**Set exercise:**
Reproduce the rows starting with the line containing "The width and height of the screenshot is (777, 847)." and going on through the line containing "pyautogui.click(x=245, y=381)", replacing "Search button" with "Submit button" and changing nothing else. Leave the pictures out.
Begin Stored records
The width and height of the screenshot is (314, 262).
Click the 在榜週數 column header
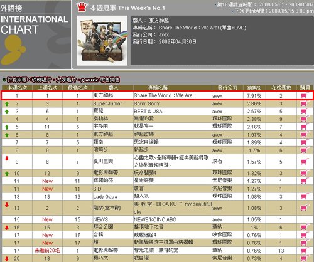281,88
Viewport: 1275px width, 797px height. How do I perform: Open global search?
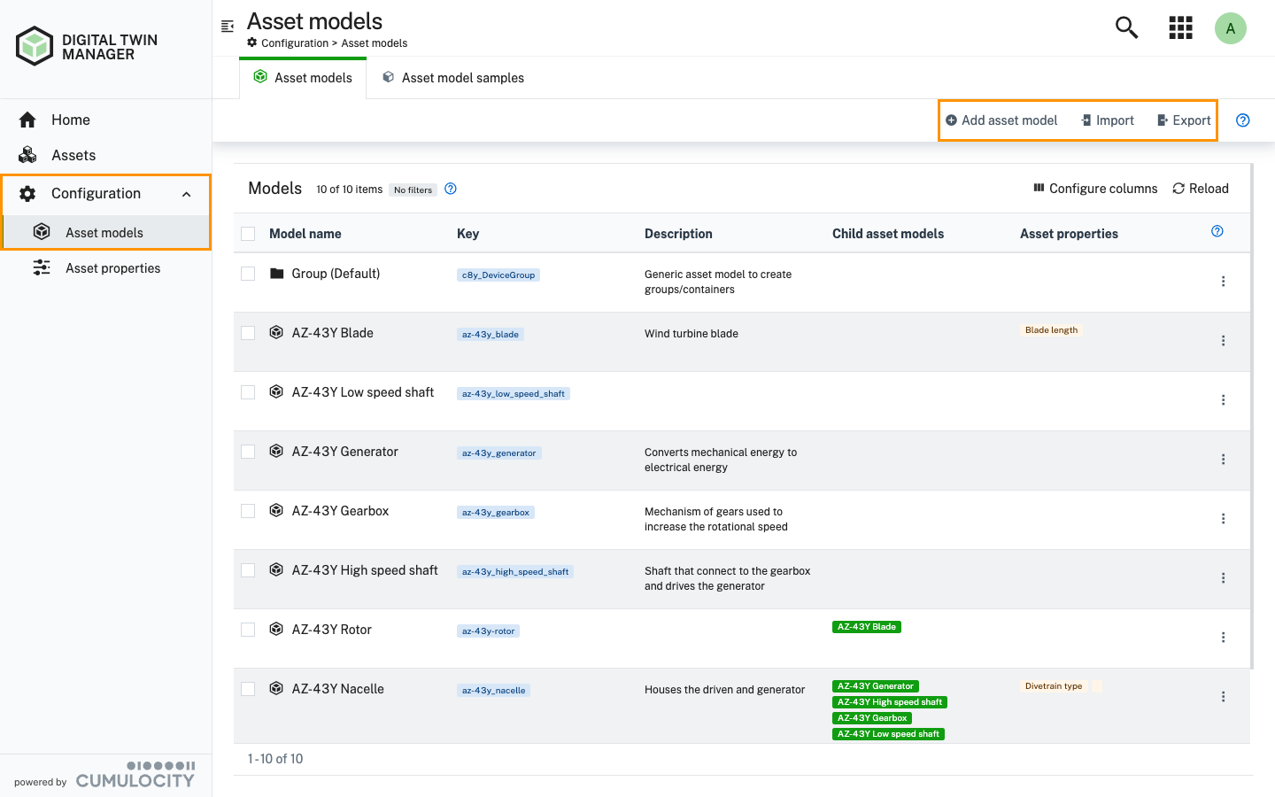[x=1125, y=27]
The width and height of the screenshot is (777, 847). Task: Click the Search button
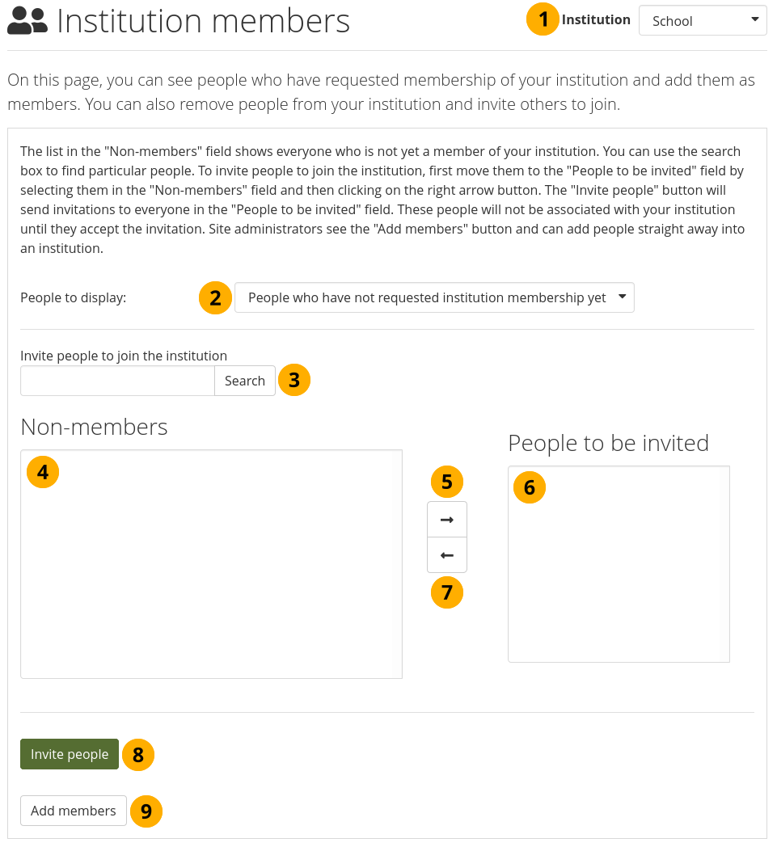pyautogui.click(x=245, y=381)
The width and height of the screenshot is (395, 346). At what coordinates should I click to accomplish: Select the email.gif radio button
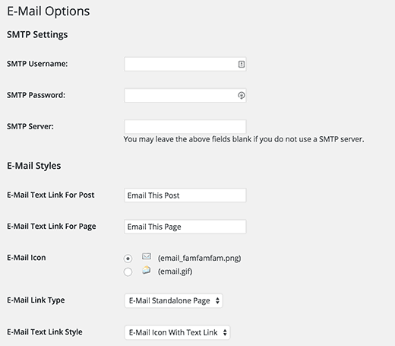coord(128,271)
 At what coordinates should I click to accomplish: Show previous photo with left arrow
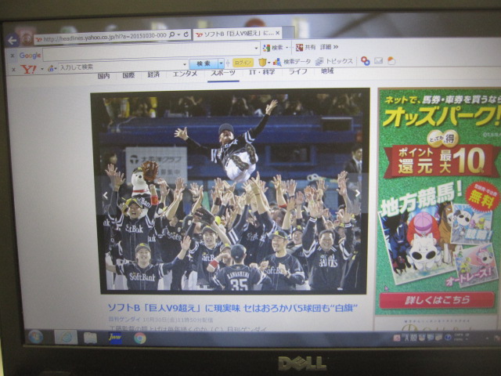(106, 194)
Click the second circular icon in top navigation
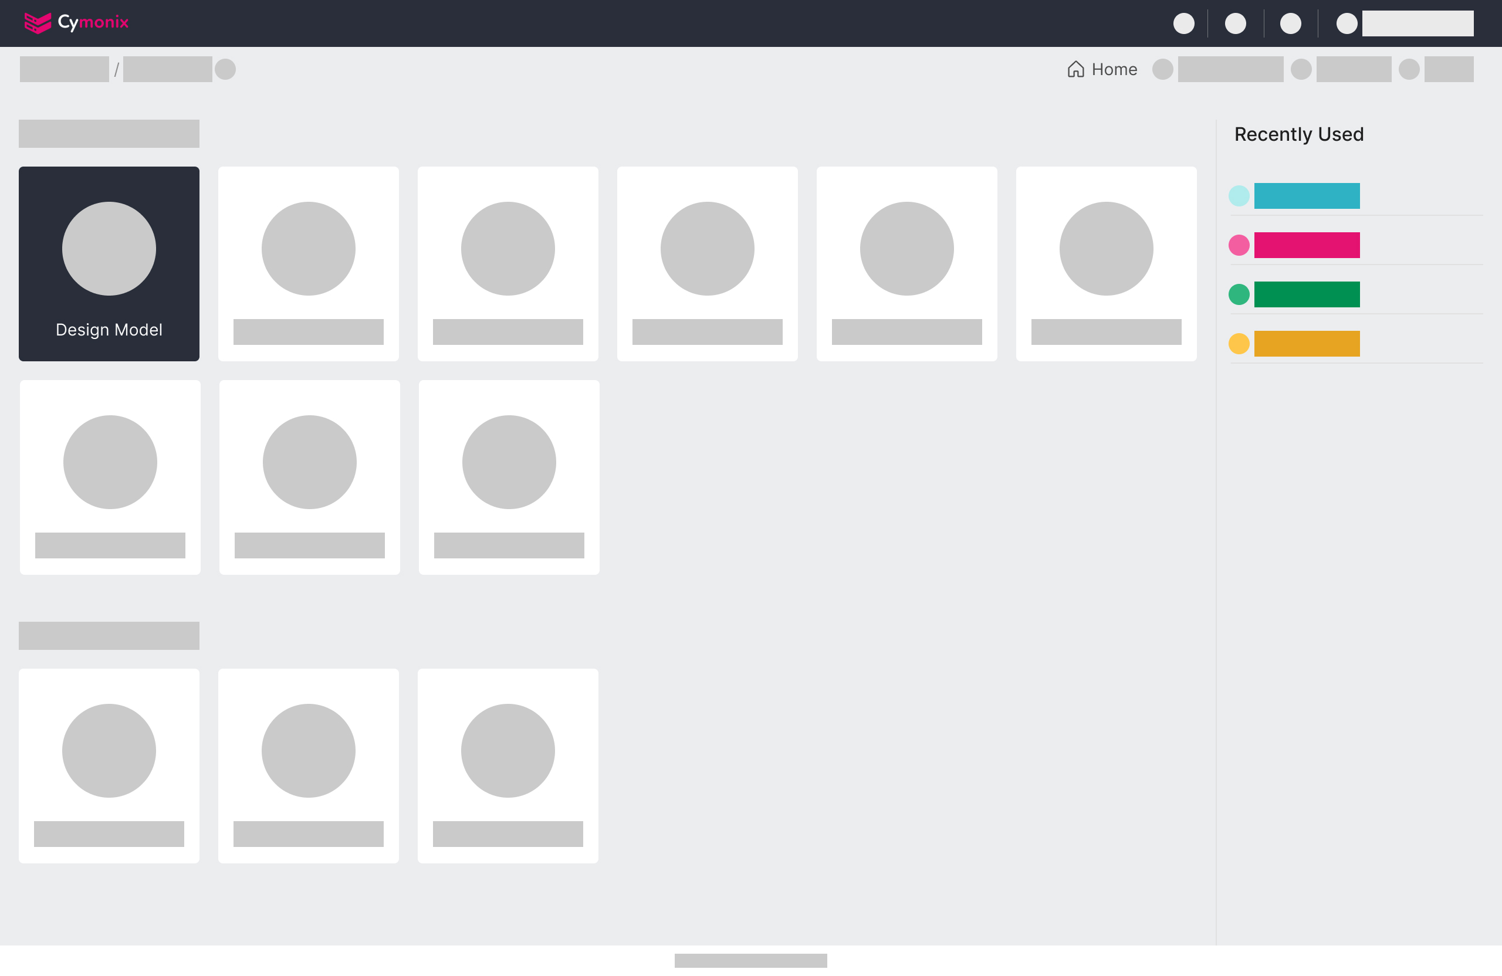Image resolution: width=1502 pixels, height=976 pixels. point(1236,23)
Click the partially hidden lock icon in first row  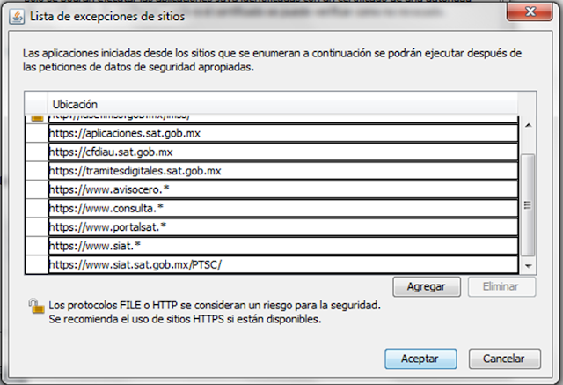point(37,118)
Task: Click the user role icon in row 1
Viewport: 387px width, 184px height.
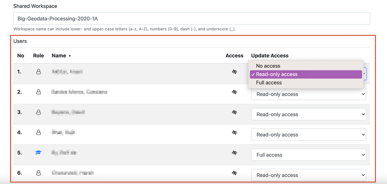Action: (x=39, y=72)
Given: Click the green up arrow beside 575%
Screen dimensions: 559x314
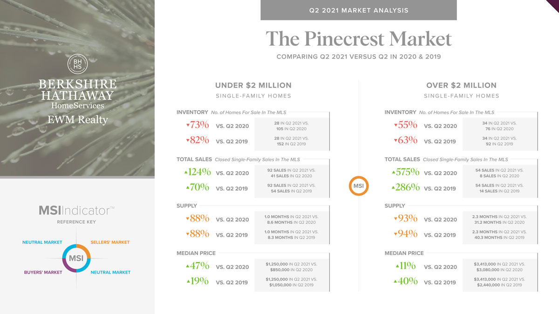Looking at the screenshot, I should point(394,173).
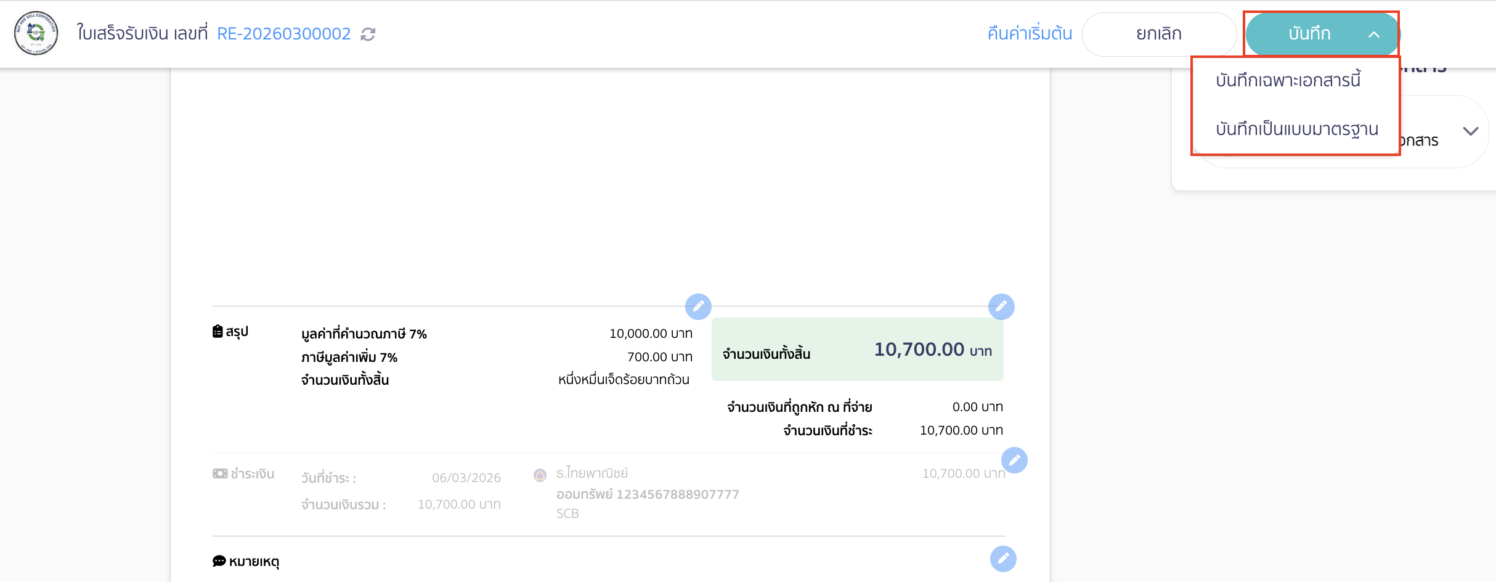Open document number RE-20260300002 link
The width and height of the screenshot is (1496, 582).
284,34
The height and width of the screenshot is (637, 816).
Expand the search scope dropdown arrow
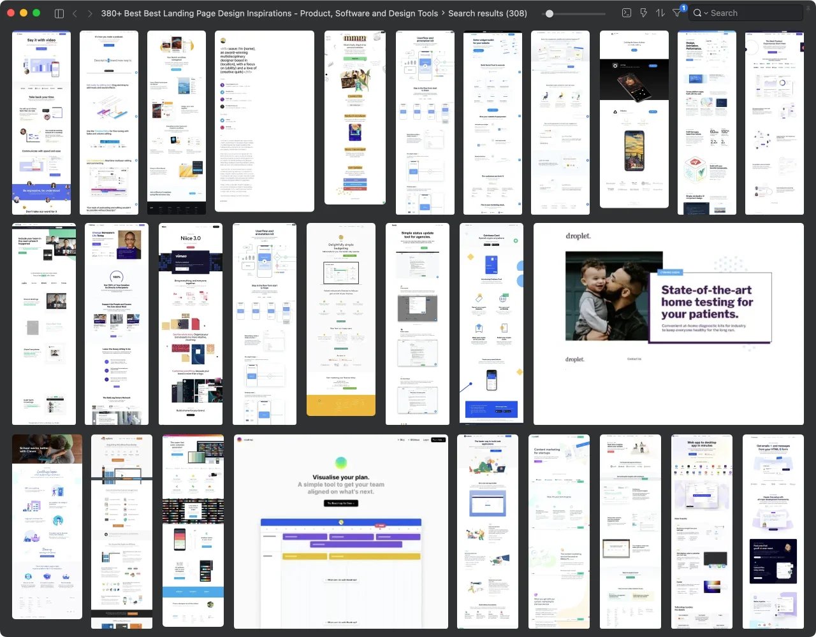706,13
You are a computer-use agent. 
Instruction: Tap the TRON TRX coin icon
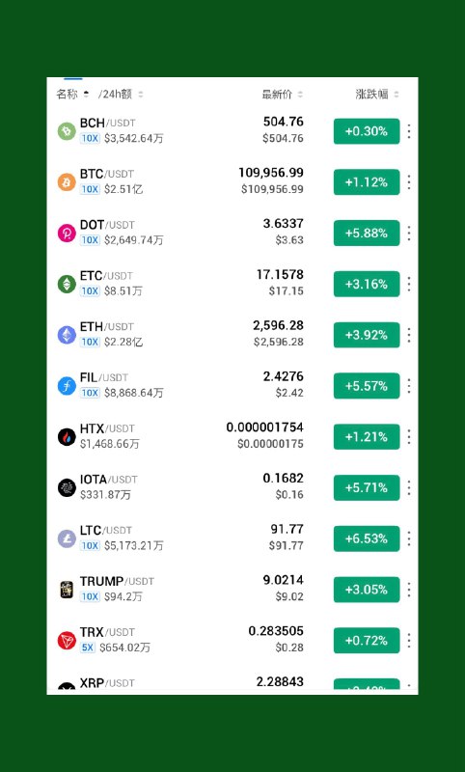coord(67,641)
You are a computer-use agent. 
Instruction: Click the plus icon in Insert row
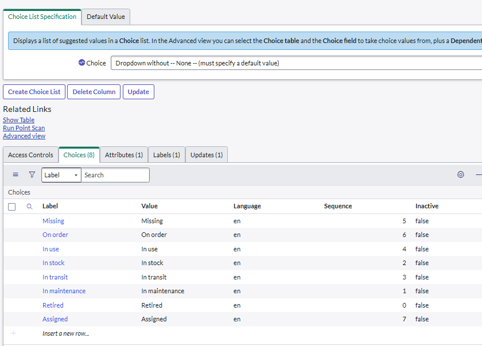[x=13, y=333]
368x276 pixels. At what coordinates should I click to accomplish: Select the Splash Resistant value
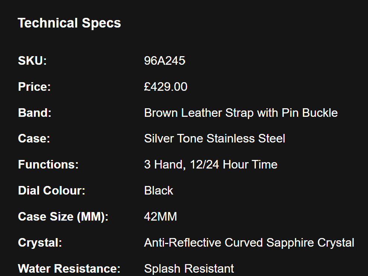[x=189, y=268]
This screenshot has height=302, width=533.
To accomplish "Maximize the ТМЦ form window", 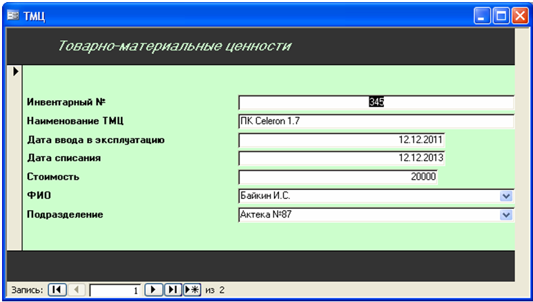I will [501, 16].
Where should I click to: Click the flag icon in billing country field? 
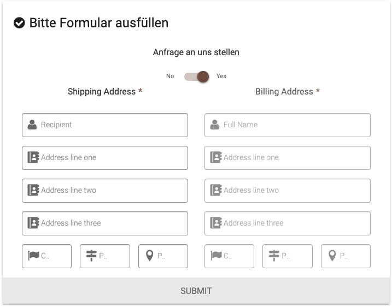216,256
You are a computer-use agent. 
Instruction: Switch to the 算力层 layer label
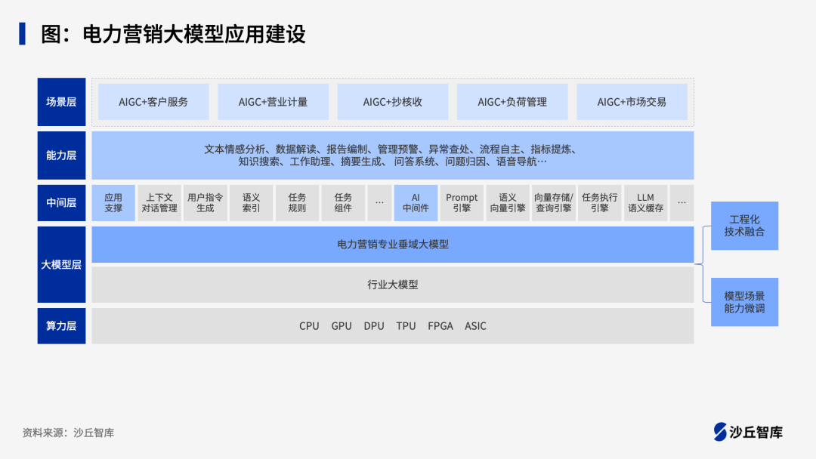61,325
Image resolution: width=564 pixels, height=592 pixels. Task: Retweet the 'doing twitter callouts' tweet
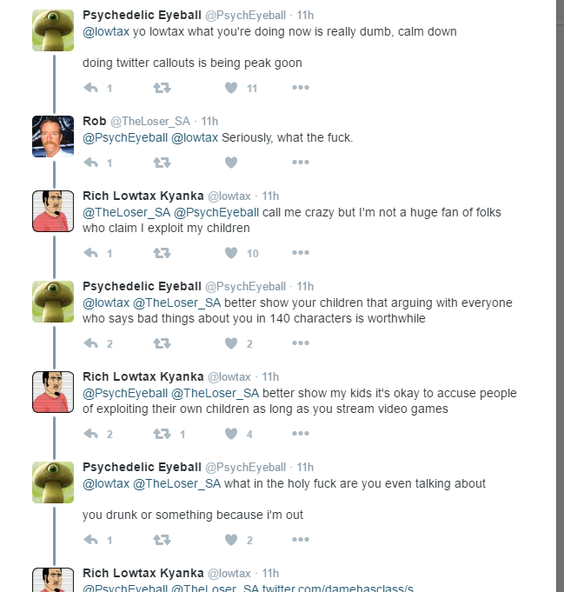click(x=162, y=88)
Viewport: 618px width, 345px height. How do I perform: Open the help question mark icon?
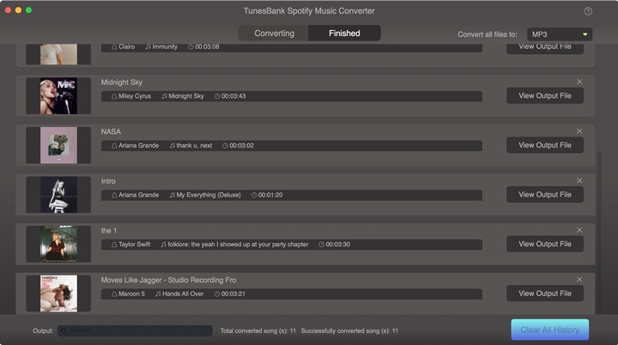[x=588, y=11]
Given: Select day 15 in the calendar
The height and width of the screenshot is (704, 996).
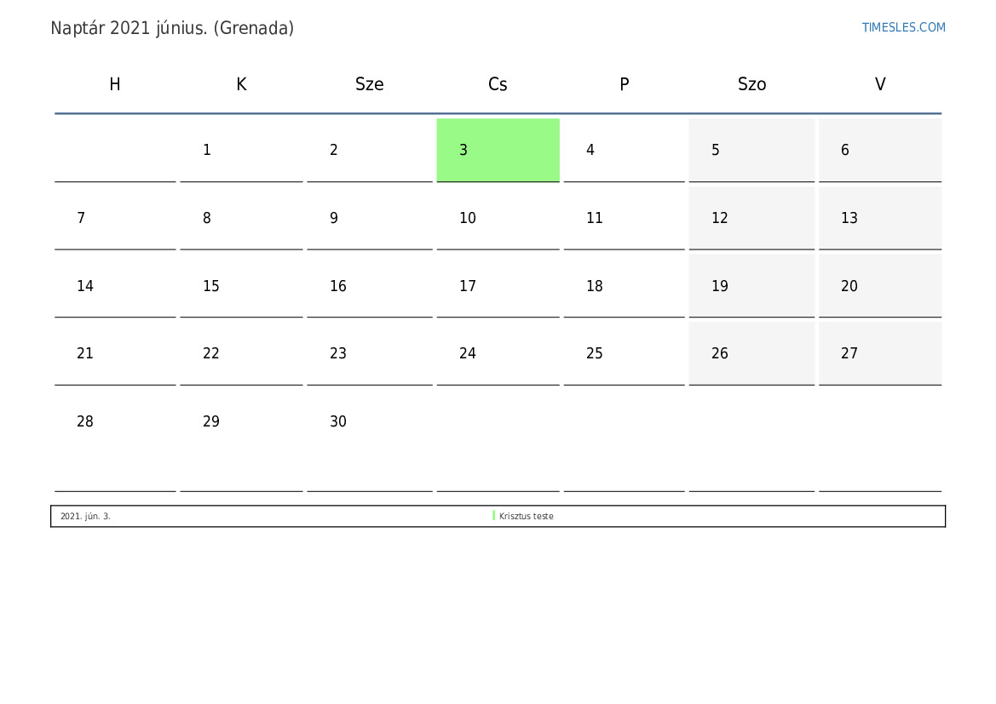Looking at the screenshot, I should [241, 286].
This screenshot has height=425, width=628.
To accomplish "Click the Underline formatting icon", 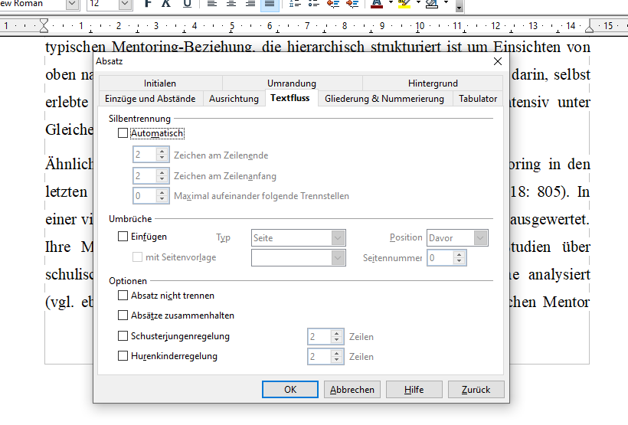I will [187, 4].
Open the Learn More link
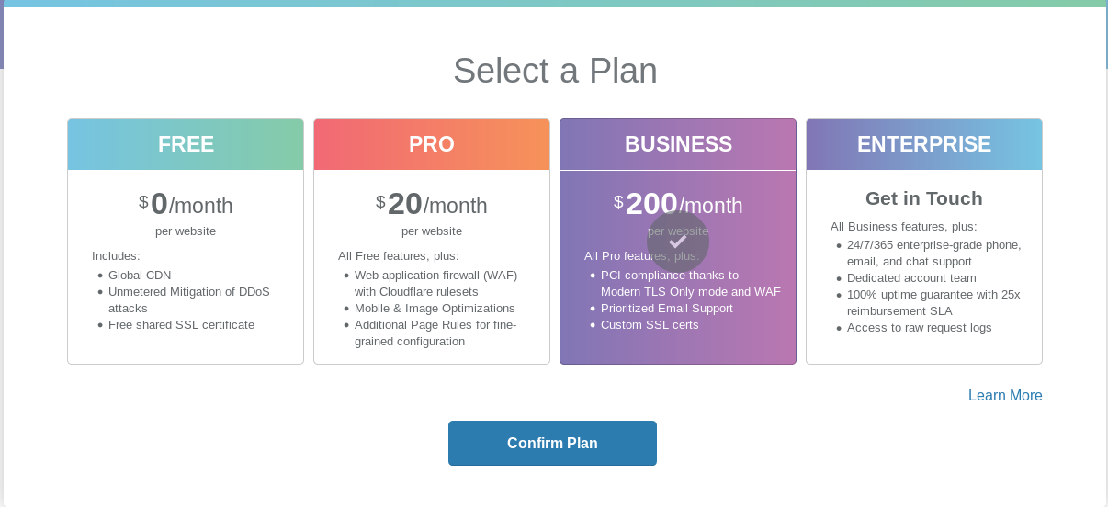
End Stored records
**Solution to the exercise:**
The width and height of the screenshot is (777, 847). Task: Click the Submit button
pyautogui.click(x=245, y=381)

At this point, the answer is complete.